Danish labour-market pension funds PensionDanmark and AkademikerPension have also said in recent days they are among the few pension companies to have received the seal of approval from SBTi, whose guidance for the financial sector guidance is relatively new, having not been completed before 2022 – according to AkademikerPension.
“Varma is the first Finnish pension insurance company and the third pension company in the world to have its science-based targets validated,” the €57.4bn mutual pensions insurance company said.
Hanna Kaskela, senior vice president of sustainability and communications at Varma, said: “It is very important to us that our climate targets are based on science.
“The climate is warming at an alarming rate, and emissions must be reduced immediately if we want to stop global warming,” she said, adding that the Helsinki-based investor wanted to be sure its targets were aligned with international climate agreements.
Companies that are part of the SBTi – a joint initiative of the Carbon Disclosure Project, the UN Global Compact, the World Resources Institute and the World Wide Fund for Nature – set their own short and long-term targets, which must be validated by the SBTi.
Varma said its targets that had now been validated were short-term goals, and that it was also committed to setting long-term targets.
A spokeswoman for Varma told IPE the pensions insurance company saw PensionDanmark and AkademikerPension as being the first two pensions firms to have received SBTi validation.
At the SBTi, a spokeswoman said: “Financial institutions (FIs) have been able to set science-based targets and have them validated by the SBTi since 2020.”
“We now have around more than 70 FIs with validated near-term targets in line with 1.5°C,” she said.
Alongside PensionDanmark, AkademikerPension and Varma, Norwegian financial services firm and pension provider Storebrand also appears on the target dashboard on the SBTi website as having a validated near-term 1.5°C target.
On Wednesday, AkademikerPension said that as one of only two pension firms in the world, a number of its new climate targets had been approved by the SBTi.
“We want to do our utmost for the green transition, to take care of the climate and our members’ pension savings, and this validation of our new climate goals confirms that we are on the right track,” said the pension fund’s chief investment officer Anders Schelde.
A day earlier, PensionDanmark announced – also as one of the first pension companies in the world – that it now had an SBTi-validated target for CO2 emissions in several asset classes, and was the only one to have approved targets for investments in both properties and infrastructure up to 2030.
Jan Kæraa Rasmussen, head of ESG and sustainability at PensionDanmark, said the validation was an important test of its work to reduce and, in the long term, completely neutralise the climate footprint from DKK300bn (€40.2bn) of its members savings.
“The validation shows that we are on the right track, but we are not there yet.

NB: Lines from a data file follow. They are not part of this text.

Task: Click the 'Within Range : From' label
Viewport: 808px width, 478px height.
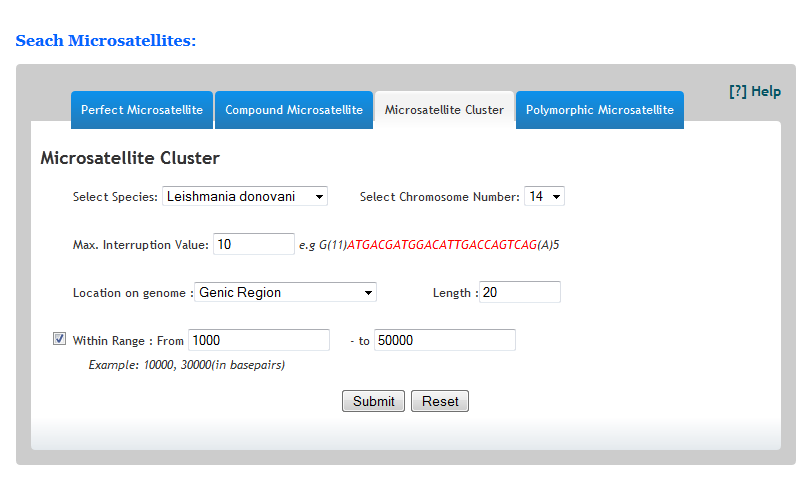Action: click(x=128, y=341)
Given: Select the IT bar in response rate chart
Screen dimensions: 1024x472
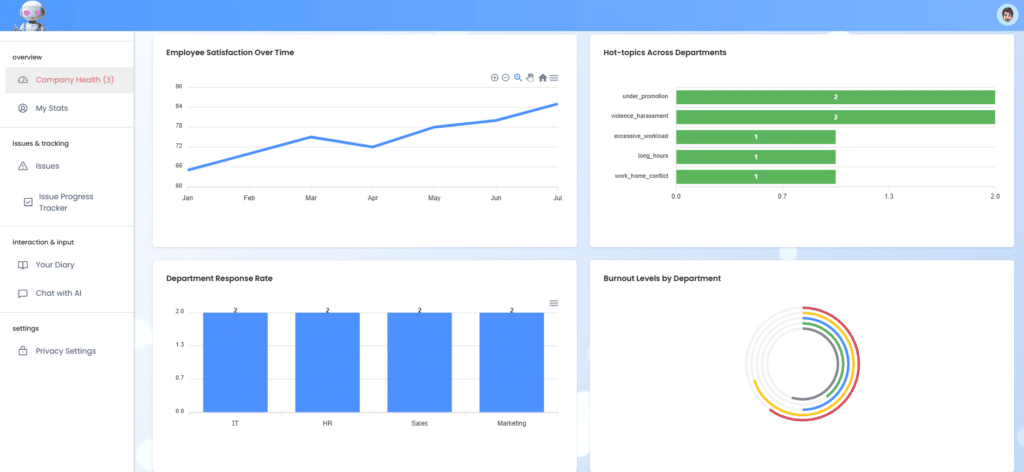Looking at the screenshot, I should 235,362.
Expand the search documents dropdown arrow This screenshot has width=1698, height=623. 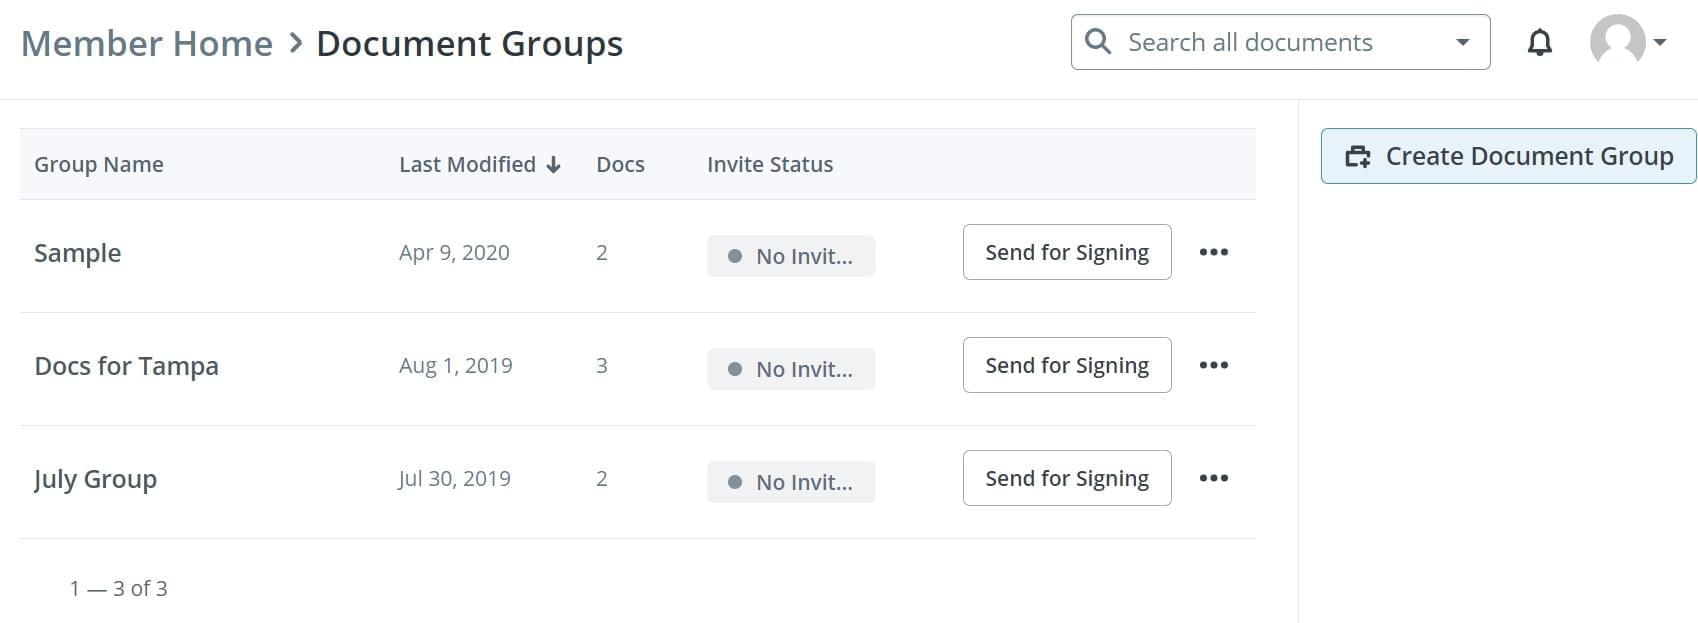point(1462,42)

We must continue to follow up on the ambitious goals – also after 2030, so that we can reach the end goal of a CO2-neutral portfolio before 2050,” he said.

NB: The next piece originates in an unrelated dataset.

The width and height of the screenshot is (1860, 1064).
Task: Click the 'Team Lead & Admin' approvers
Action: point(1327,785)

The SBTi recently said it was separating out its validation services division in order ”to further boost credibility and integrity for businesses and financial institutions setting science-based targets”.

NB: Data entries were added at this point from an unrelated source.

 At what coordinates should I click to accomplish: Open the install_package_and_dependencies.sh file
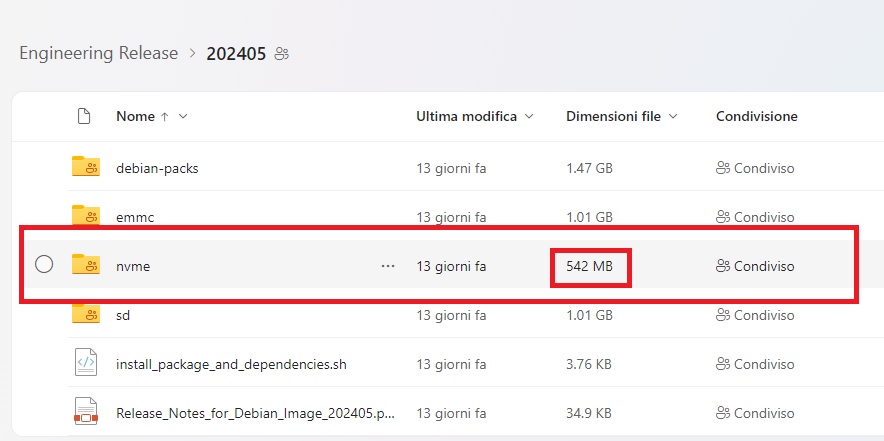[x=231, y=364]
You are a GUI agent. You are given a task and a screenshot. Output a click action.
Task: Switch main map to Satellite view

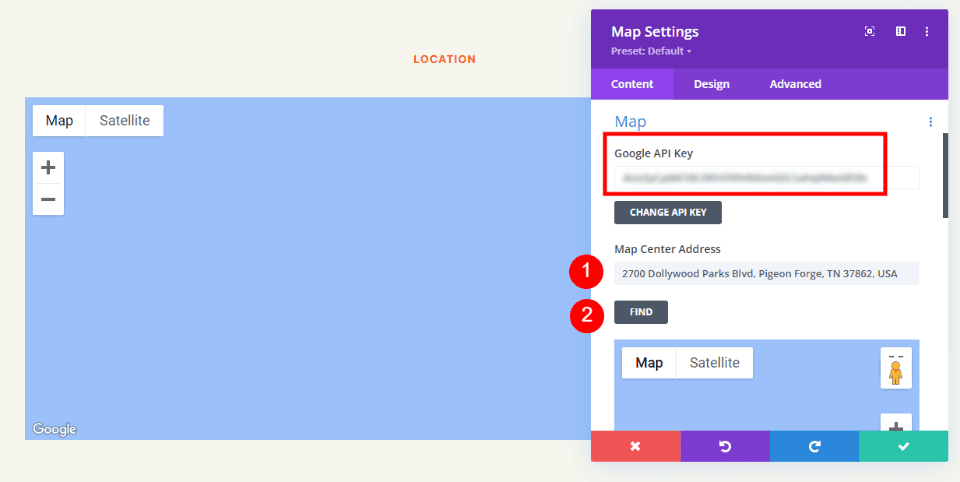[x=124, y=121]
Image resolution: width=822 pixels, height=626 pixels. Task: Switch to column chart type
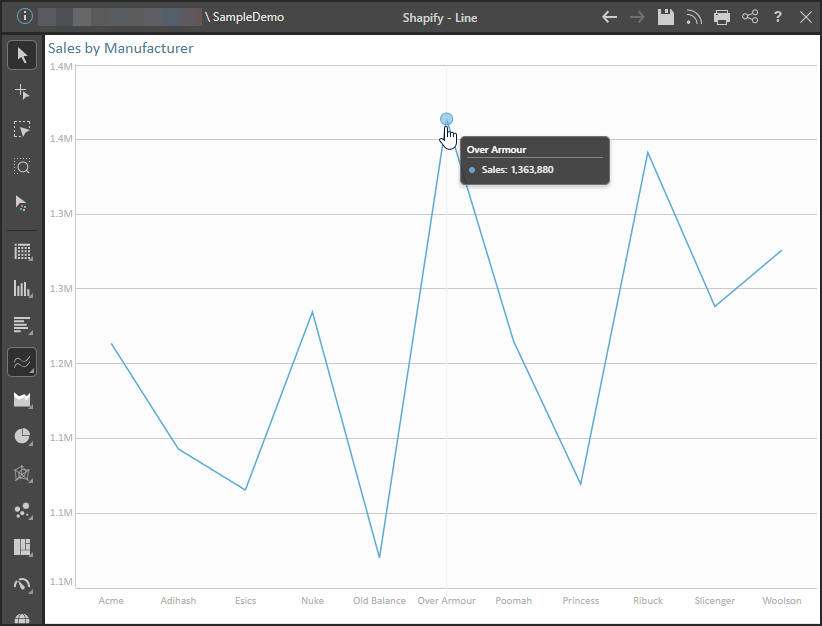(22, 289)
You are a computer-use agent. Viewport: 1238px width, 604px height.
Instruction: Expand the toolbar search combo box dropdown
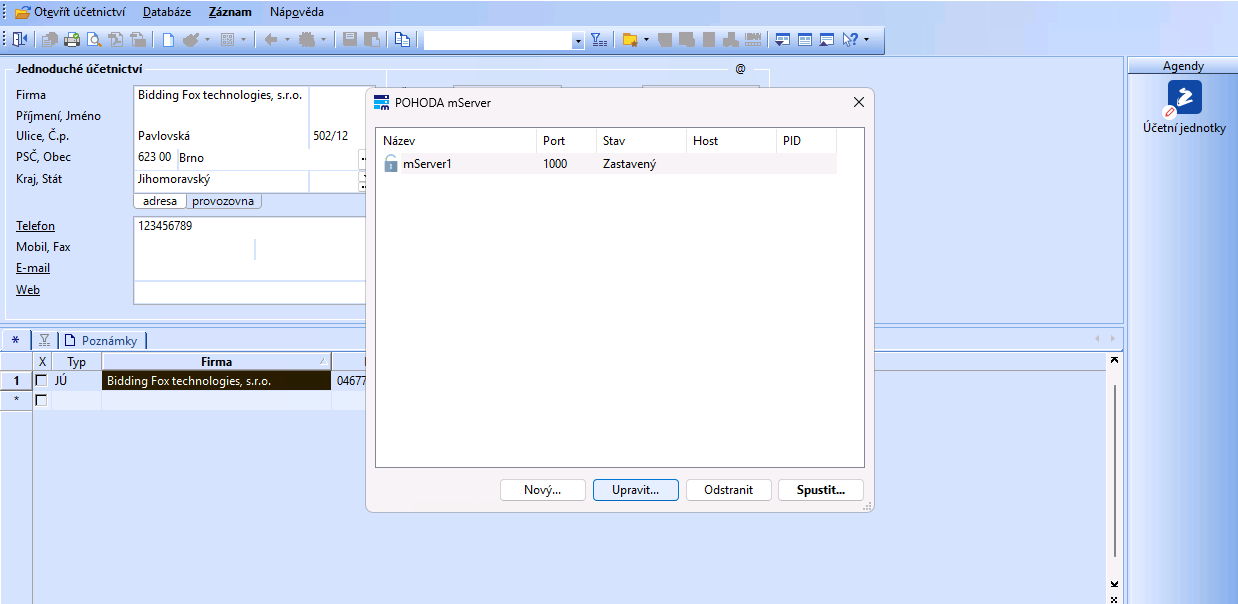(x=578, y=41)
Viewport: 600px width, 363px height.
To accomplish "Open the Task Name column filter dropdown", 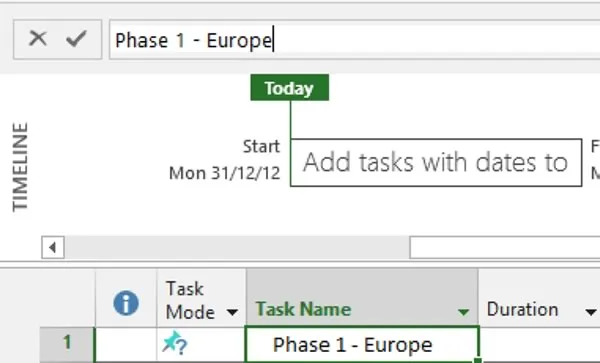I will point(463,313).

By creating a separate entity for target validation services, the organisation said on 13 September that it was adopting the recognised best practice for assurance bodies, which was designed to safeguard impartiality.
”There are also plans to increase validation capacity to meet the growing international demand for science-based targets, which last year saw an 87% year on year increase in the number of companies setting targets,” the organisation said.